Pubdate: Sat, 9 Feb 2008
Source: Press-Register (Mobile, AL)
Copyright: 2008 Mobile Register
Author: Loretta Nall


I read with anger the articles concerning Mobile police officers being
arrested for drug possession ("Officers arrested on drug charges,"
Feb. 7, and "Details emerge," Feb. 8). I wasn't angry because the cops
were arrested, as they most certainly were worthy candidates for that.
I was angry because of the kid-glove treatment they received vs. the
treatment received by the non-badge-wearing guy on the street arrested
for doing the same thing.

For instance, the paper said Chief Phillip Garrett observed that
"there was no indication that officers Brooks and Porter had used
drugs or sold them." So, what exactly were these fine men in blue
supposedly doing with the drugs and money they allegedly seized?
Holding onto it for a medical emergency? Stocking up for the coming
recession, perhaps?

Anyone else caught with crack cocaine and money would have been
labeled a "king pin" and probably would have lost their pay.

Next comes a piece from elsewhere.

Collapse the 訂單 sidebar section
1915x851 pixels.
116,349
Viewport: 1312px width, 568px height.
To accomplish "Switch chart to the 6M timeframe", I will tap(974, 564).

In the second story, Chief Garrett was quoted as saying, "We do have
compassion for them."

What about compassion for the people who don't wear a badge who
succumb to temptation? Where is the compassion for regular folks
caught doing the same thing? Are cops more worthy of compassion than
regular people?

A regular black man found with "less than an ounce of crack and $360
in cash" would likely have been tasered, tackled and hauled to jail.
There was no tasering or tackling with these arrests. No drug task
force kicked in these officers' doors at 3 a.m. using a no-knock
warrant and flash-bang grenades.

I don't normally advocate jail for drug offenses, but I do if cops are
found with the drugs from people they have arrested.

If these cops are convicted, I do hope that any cases involving
testimony from them will be given a thorough second look.